Little did I know that all these moments would soon be mere memories.
Even though I had graduated, I had found myself going back to the university – it was somewhere familiar – as I worked towards building my future.
I had started a training program, aimed at improving the way I write and translate and to help me find a job. I was hoping for a better future with my family.
The Israeli military has now destroyed the place where I was following the training program. It has been reduced to rubble.
Israel has destroyed my dreams.
Israel has targeted vital infrastructure in Gaza: mosques, hospitals, schools, universities, residential buildings, shops, the communications network. This has made reaching out to people incredibly difficult.
I have many friends living in a neighborhood that has been completely devastated.

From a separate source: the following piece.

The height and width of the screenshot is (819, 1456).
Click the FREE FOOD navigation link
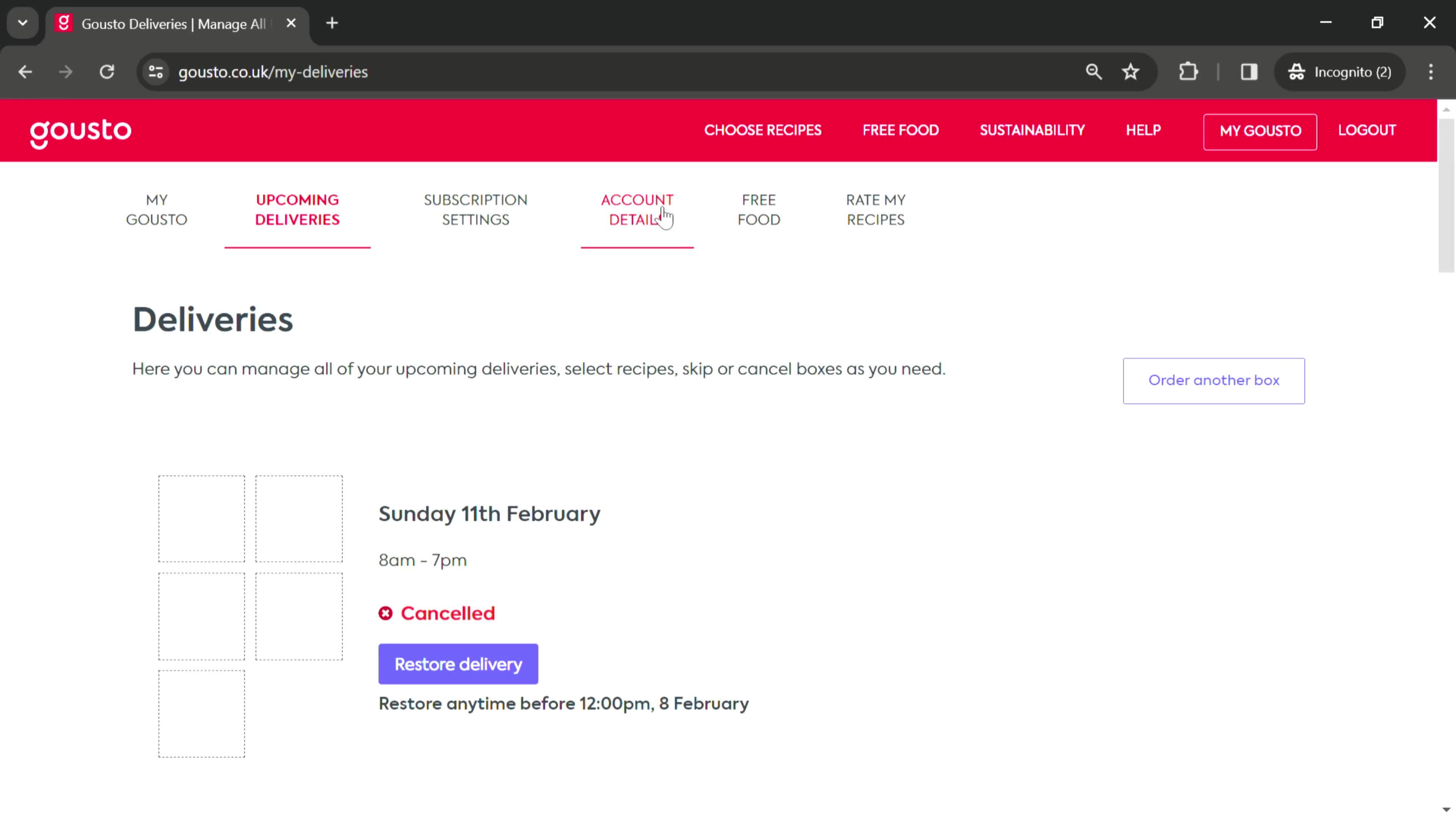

My friends are enduring unbelievable hardship: no electricity, no water, no means of connection. I am not sure if they are alive, injured or in good health (at least physically).
They have been uprooted in a huge number of cases. Their situation is dire.
I also have friends who have lost loved ones. And I have struggled to find a way to express my condolences.
Words have failed me. When I have managed to speak with friends going through a bereavement, the deep sorrow in their voices has said everything.
I finally succeeded in reaching my best friend Jumana after numerous attempts to call her. She had to evacuate her home due to bomb threats in her area.
When I asked her to explain what happened, she told me how her family gathered their IDs and passports and other essential documents, along with some clothes.
“All our neighborhood has been evacuated,” Jumana said. “Women and children were screaming in the streets not finding a place where they could be safe. There were no cars to transport us from our region to one which is safer.”
Jumana was crying as she told me of her fears. “I will lose everything. I will lose the place where I spent my childhood. I won’t have my room again. We are not going to get together with my brothers and their sons.”
My friends and I have been sending each other our final messages.
We are writing down what we wanted to achieve. Our aspirations.
We are writing down how much we love our country. We pledge to defend it.
We are writing down these messages for people with no humanity or sense of morality.
We are keeping our dignity.
Ghayda’a Hasan Owaidah is a writer in Gaza.